Your task:
The entries are to be given again in full. Every word must match.

━━━ Raw data ━━━

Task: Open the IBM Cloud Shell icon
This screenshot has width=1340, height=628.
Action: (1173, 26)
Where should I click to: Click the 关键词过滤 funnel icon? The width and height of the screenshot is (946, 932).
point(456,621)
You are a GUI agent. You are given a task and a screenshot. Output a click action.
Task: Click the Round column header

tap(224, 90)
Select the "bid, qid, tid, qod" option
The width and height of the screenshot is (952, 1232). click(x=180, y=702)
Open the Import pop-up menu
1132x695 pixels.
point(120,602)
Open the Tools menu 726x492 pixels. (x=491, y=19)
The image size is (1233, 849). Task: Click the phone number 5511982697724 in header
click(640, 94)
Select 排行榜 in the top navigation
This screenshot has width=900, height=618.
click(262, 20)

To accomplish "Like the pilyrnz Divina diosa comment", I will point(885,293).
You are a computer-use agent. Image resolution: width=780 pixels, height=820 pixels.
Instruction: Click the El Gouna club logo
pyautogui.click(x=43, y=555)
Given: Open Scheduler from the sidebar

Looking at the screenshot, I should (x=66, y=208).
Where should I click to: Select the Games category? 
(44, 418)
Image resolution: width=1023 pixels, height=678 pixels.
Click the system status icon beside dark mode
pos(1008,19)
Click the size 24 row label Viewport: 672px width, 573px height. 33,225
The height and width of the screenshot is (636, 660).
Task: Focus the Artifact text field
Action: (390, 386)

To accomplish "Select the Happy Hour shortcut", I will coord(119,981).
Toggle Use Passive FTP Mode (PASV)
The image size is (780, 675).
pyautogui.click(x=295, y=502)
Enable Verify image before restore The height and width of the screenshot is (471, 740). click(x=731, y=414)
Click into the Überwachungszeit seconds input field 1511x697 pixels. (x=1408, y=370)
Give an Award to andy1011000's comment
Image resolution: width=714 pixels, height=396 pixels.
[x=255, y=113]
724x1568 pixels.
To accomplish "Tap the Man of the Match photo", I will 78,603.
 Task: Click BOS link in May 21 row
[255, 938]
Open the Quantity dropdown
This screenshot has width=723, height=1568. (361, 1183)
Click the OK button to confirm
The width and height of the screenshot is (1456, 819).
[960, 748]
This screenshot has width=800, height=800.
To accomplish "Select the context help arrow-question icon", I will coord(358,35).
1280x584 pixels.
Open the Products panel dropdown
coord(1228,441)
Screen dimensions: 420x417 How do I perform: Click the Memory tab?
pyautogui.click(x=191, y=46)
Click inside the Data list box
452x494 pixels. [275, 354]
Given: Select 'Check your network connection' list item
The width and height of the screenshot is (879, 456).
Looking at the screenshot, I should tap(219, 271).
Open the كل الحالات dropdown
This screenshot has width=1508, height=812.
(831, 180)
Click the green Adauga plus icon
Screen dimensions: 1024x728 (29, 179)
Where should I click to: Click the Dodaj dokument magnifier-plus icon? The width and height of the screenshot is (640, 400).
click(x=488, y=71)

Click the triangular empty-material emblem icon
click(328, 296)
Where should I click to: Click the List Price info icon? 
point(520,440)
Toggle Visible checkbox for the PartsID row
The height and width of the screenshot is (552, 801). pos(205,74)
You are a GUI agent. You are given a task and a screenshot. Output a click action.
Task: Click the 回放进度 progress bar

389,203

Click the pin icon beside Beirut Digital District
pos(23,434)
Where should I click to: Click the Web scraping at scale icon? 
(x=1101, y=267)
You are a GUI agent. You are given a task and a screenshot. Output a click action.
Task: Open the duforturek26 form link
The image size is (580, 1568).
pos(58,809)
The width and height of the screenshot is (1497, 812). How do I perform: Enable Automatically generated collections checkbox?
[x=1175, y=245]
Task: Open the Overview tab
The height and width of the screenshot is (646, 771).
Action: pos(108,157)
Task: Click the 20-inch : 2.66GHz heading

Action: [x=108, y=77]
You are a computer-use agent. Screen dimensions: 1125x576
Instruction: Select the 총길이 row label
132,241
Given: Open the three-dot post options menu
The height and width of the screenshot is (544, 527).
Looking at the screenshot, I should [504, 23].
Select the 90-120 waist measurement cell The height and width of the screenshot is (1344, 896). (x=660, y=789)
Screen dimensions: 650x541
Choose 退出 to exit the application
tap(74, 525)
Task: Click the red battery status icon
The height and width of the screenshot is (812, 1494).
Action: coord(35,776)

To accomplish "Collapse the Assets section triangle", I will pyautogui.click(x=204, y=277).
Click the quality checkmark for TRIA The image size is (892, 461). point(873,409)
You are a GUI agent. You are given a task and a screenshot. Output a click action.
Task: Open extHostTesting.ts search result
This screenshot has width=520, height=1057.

━━━

Written solution:
Task: Open the IBM Cloud Shell icon
This screenshot has width=1340, height=628.
Action: (1173, 26)
Where should I click to: Click the 关键词过滤 funnel icon? The width and height of the screenshot is (946, 932).
point(456,621)
You are a GUI agent. You are given a task and a screenshot. Output a click action.
Task: Click the Round column header

tap(224, 90)
Select the "bid, qid, tid, qod" option
The width and height of the screenshot is (952, 1232). click(x=180, y=702)
Open the Import pop-up menu
1132x695 pixels.
point(120,602)
Open the Tools menu 726x492 pixels. (x=491, y=19)
The image size is (1233, 849). Task: Click the phone number 5511982697724 in header
click(640, 94)
Select 排行榜 in the top navigation
This screenshot has width=900, height=618.
click(262, 20)

To accomplish "Like the pilyrnz Divina diosa comment", I will point(885,293).
You are a computer-use agent. Image resolution: width=780 pixels, height=820 pixels.
Instruction: Click the El Gouna club logo
pyautogui.click(x=43, y=555)
Given: Open Scheduler from the sidebar

Looking at the screenshot, I should (x=66, y=208).
Where should I click to: Select the Games category? 
(44, 418)
Image resolution: width=1023 pixels, height=678 pixels.
Click the system status icon beside dark mode
pos(1008,19)
Click the size 24 row label Viewport: 672px width, 573px height. 33,225
The height and width of the screenshot is (636, 660).
Task: Focus the Artifact text field
Action: (390, 386)

To accomplish "Select the Happy Hour shortcut", I will coord(119,981).
Toggle Use Passive FTP Mode (PASV)
The image size is (780, 675).
pyautogui.click(x=295, y=502)
Enable Verify image before restore The height and width of the screenshot is (471, 740). click(x=731, y=414)
Click into the Überwachungszeit seconds input field 1511x697 pixels. (x=1408, y=370)
Give an Award to andy1011000's comment
Image resolution: width=714 pixels, height=396 pixels.
[x=255, y=113]
724x1568 pixels.
To accomplish "Tap the Man of the Match photo", I will 78,603.
 Task: Click BOS link in May 21 row
[255, 938]
Open the Quantity dropdown
This screenshot has width=723, height=1568. (361, 1183)
Click the OK button to confirm
The width and height of the screenshot is (1456, 819).
[960, 748]
This screenshot has width=800, height=800.
To accomplish "Select the context help arrow-question icon", I will coord(358,35).
1280x584 pixels.
Open the Products panel dropdown
coord(1228,441)
Screen dimensions: 420x417 How do I perform: Click the Memory tab?
pyautogui.click(x=191, y=46)
Click inside the Data list box
452x494 pixels. [275, 354]
Given: Select 'Check your network connection' list item
The width and height of the screenshot is (879, 456).
Looking at the screenshot, I should tap(219, 271).
Open the كل الحالات dropdown
This screenshot has width=1508, height=812.
(831, 180)
Click the green Adauga plus icon
Screen dimensions: 1024x728 (29, 179)
Where should I click to: Click the Dodaj dokument magnifier-plus icon? The width and height of the screenshot is (640, 400).
click(x=488, y=71)

Click the triangular empty-material emblem icon
click(328, 296)
Where should I click to: Click the List Price info icon? 
point(520,440)
Toggle Visible checkbox for the PartsID row
The height and width of the screenshot is (552, 801). pos(205,74)
You are a GUI agent. You are given a task and a screenshot. Output a click action.
Task: Click the 回放进度 progress bar

389,203

Click the pin icon beside Beirut Digital District
pos(23,434)
Where should I click to: Click the Web scraping at scale icon? 
(x=1101, y=267)
You are a GUI agent. You are given a task and a screenshot. Output a click action.
Task: Open the duforturek26 form link
The image size is (580, 1568).
pos(58,809)
The width and height of the screenshot is (1497, 812). How do I perform: Enable Automatically generated collections checkbox?
[x=1175, y=245]
Task: Open the Overview tab
The height and width of the screenshot is (646, 771).
Action: pos(108,157)
Task: Click the 20-inch : 2.66GHz heading

Action: [x=108, y=77]
You are a computer-use agent. Screen dimensions: 1125x576
Instruction: Select the 총길이 row label
132,241
Given: Open the three-dot post options menu
The height and width of the screenshot is (544, 527).
Looking at the screenshot, I should [504, 23].
Select the 90-120 waist measurement cell The height and width of the screenshot is (1344, 896). (x=660, y=789)
Screen dimensions: 650x541
Choose 退出 to exit the application
tap(74, 525)
Task: Click the red battery status icon
The height and width of the screenshot is (812, 1494).
Action: coord(35,776)

To accomplish "Collapse the Assets section triangle", I will pyautogui.click(x=204, y=277).
Click the quality checkmark for TRIA The image size is (892, 461). point(873,409)
You are a GUI agent. You are given a task and a screenshot. Output a click action.
Task: Open extHostTesting.ts search result
This screenshot has width=520, height=1057.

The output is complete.